Following criticism of races starting behind the safety car in heavy rain that denied fans the chance to see a proper standing start, the FIA will tweak the sporting regulations accordingly.

“A new procedure regarding wet weather starts was accepted,” a statement from the FIA reads.

“From 2017, if a safety car is deemed to be required for the beginning of a race due to wet weather, a normal standing start will occur once the track is deemed safe to race.

“The process will see the safety car return to the pit lane and the cars assemble on the grid for the start.”

The change will be in force from next year’s season-opening Australian Grand Prix on March 26, as confirmed on the provisional calendar also announced by the FIA on Wednesday.

Other changes approved by the WMSC at its meeting include a relaxing of the ban on helmet designs, an end to stockpiling of power unit components and a standard issue of tires for the early part of the season.

“Drivers must continue to present their helmets in substantially the same livery at every event of the FIA Formula 1 World Championship for easy recognition of the driver in the car,” the FIA statement reads.

“However a driver will now be allowed one event (such as a home race) for a special livery (at the driver’s choice). Drivers will also be allowed to change their helmet liveries if changing teams during the season.

“During any single event, if a driver introduces more than one of a power unit element that is subject to penalty, only the last element fitted may be used at subsequent events without further penalty.
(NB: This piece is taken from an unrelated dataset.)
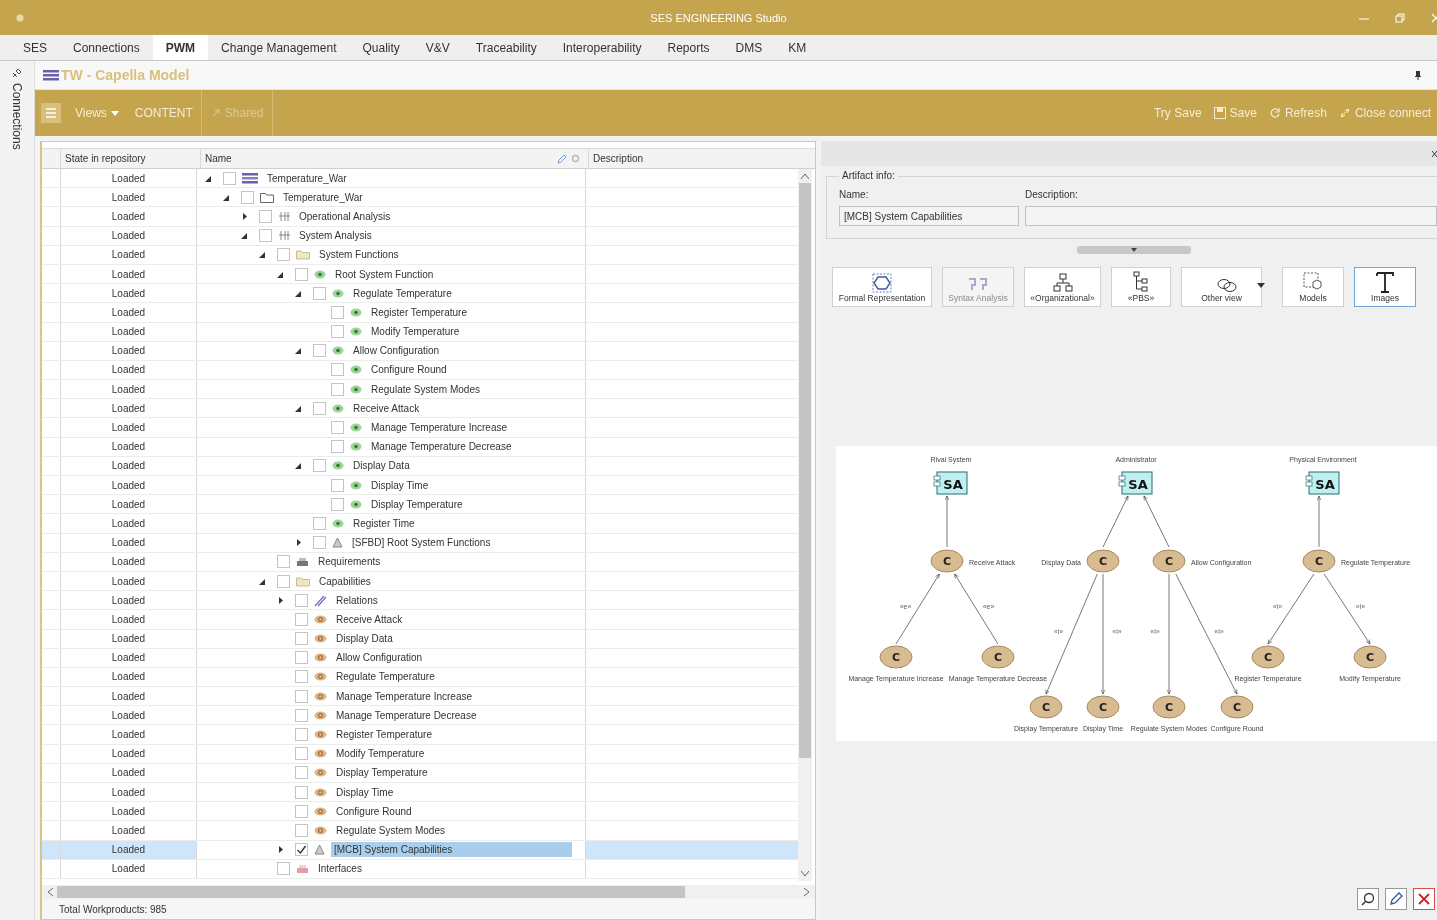 Image resolution: width=1437 pixels, height=920 pixels. What do you see at coordinates (420, 409) in the screenshot?
I see `table-row: Loaded Receive Attack` at bounding box center [420, 409].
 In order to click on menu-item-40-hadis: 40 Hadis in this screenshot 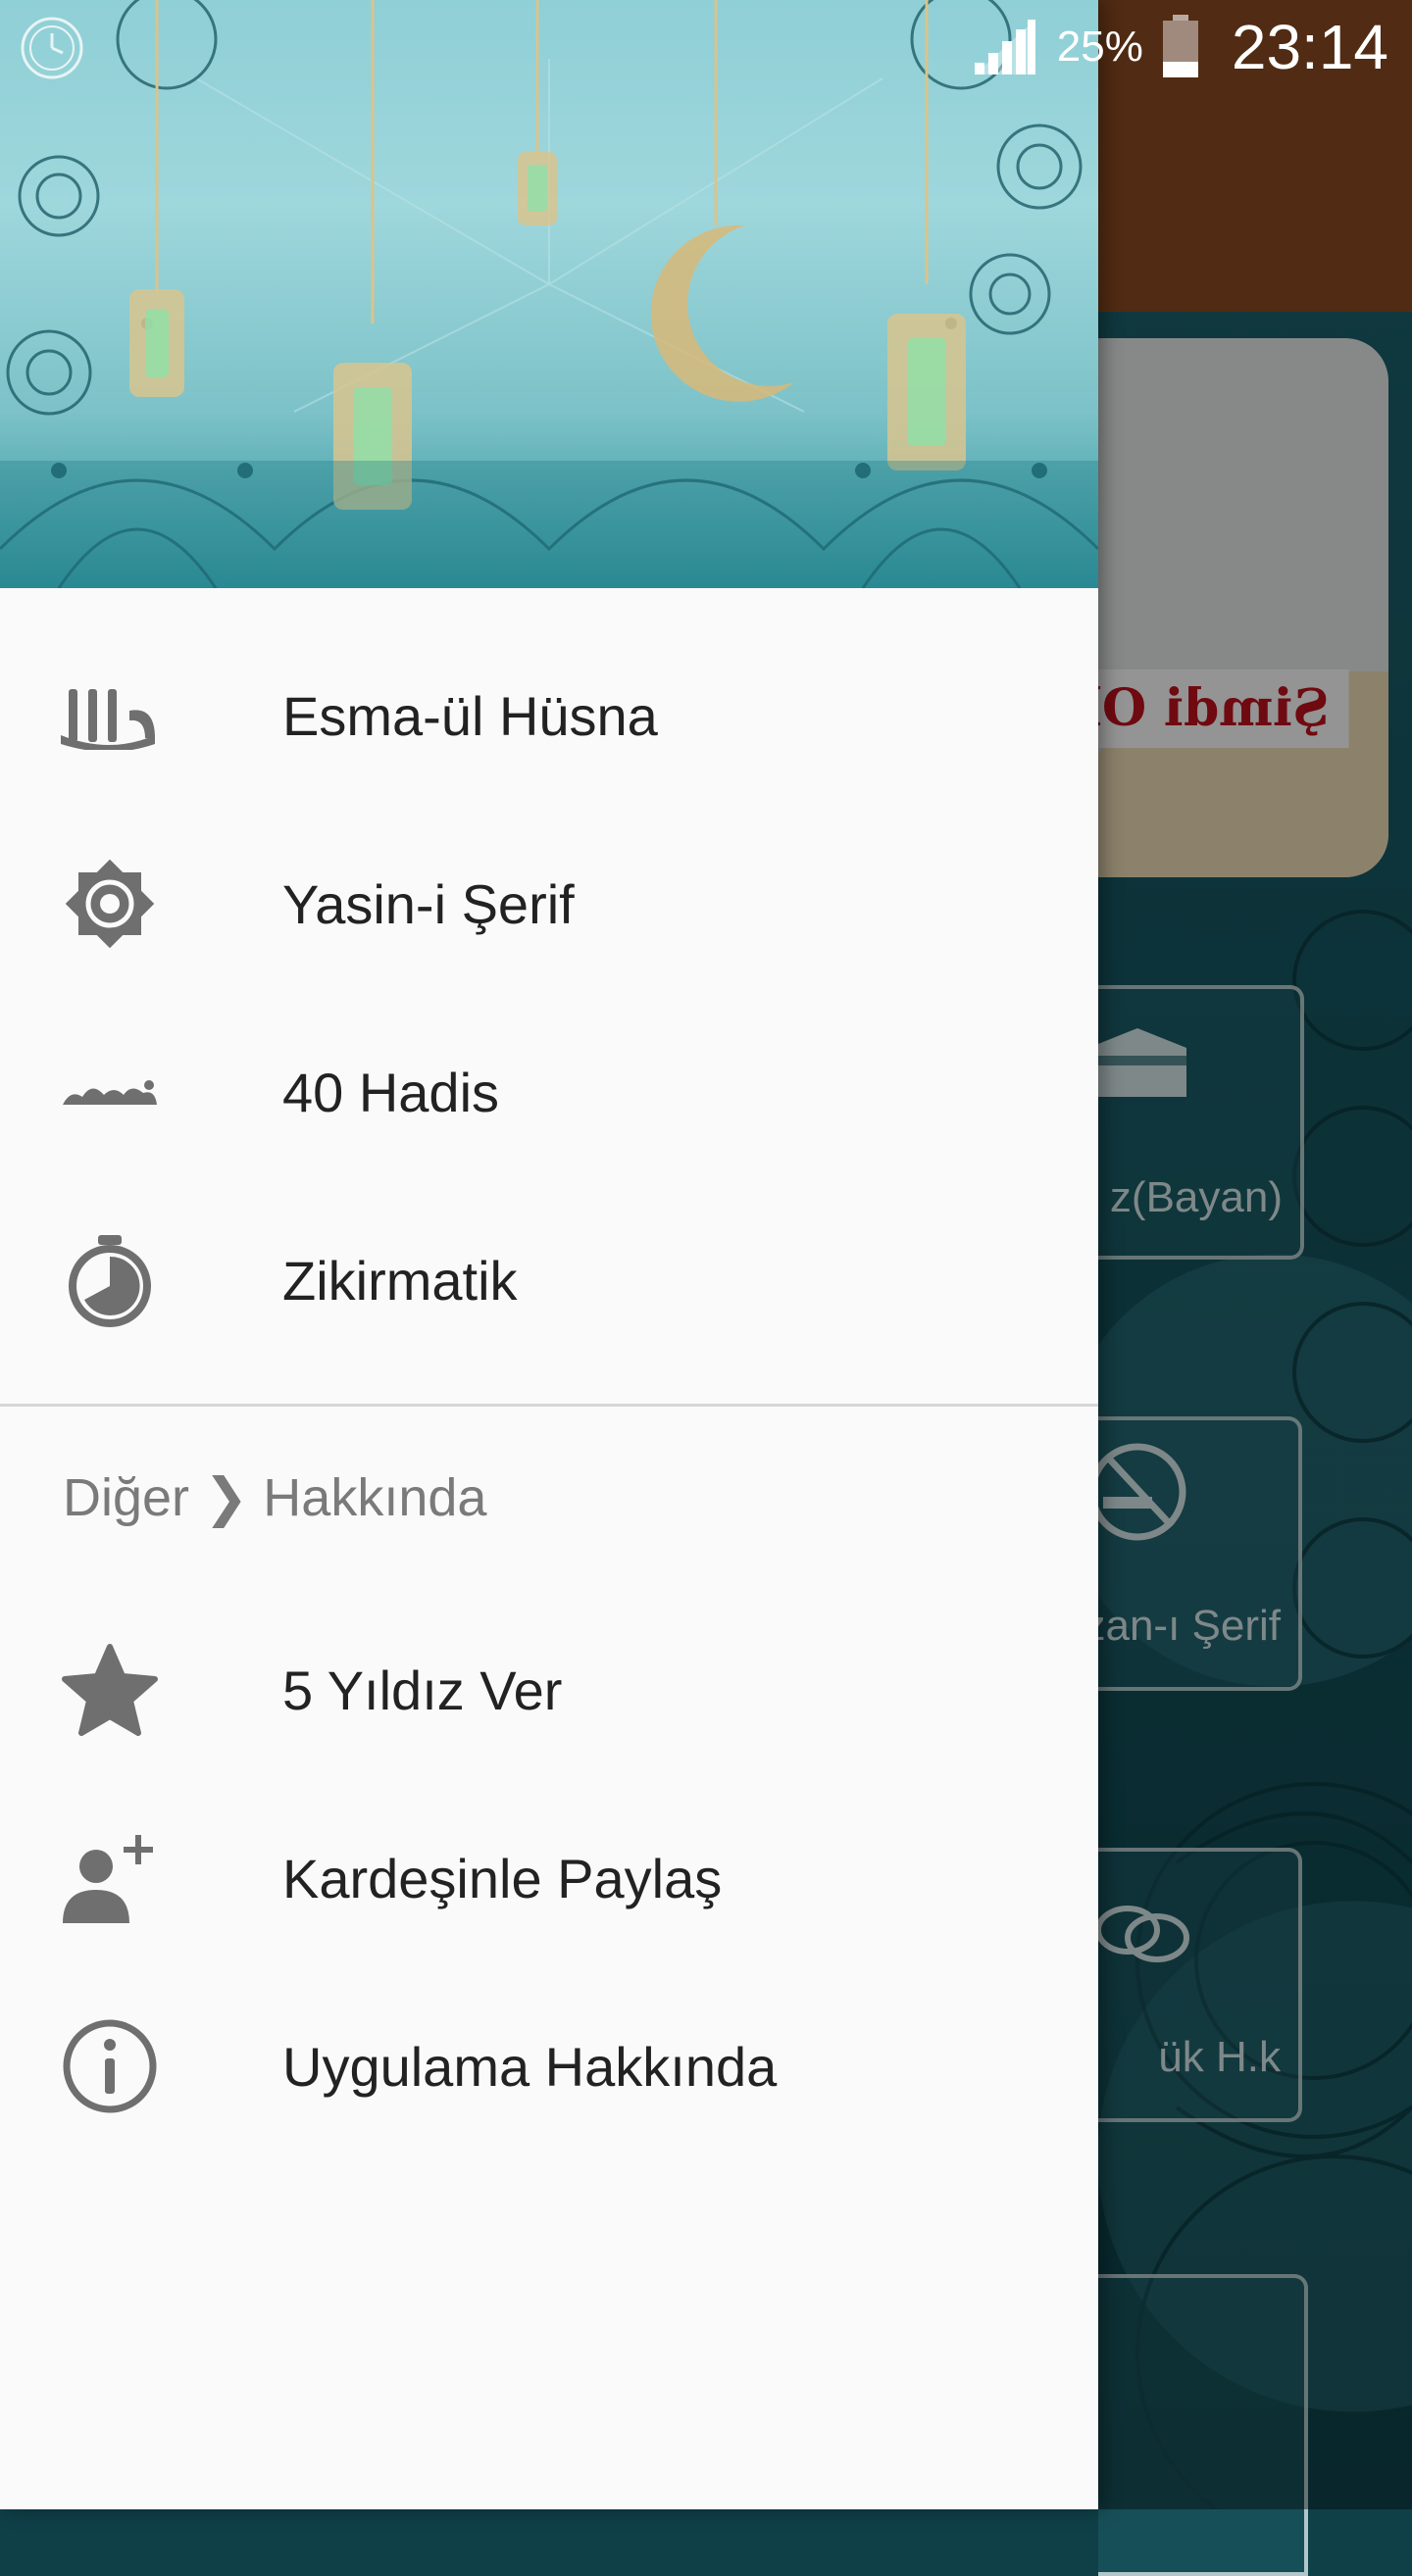, I will do `click(549, 1092)`.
This is to prevent the stockpiling of spare power unit elements.

“For the first five events of the 2017 Championship season only, the normal team selection procedure for tires will not be used as the deadline occurs before pre-season testing.

“For these events the supplier will allocate two sets of the hardest compound specification, four sets of the medium compound specification and seven sets of the softest compound specification to each driver.”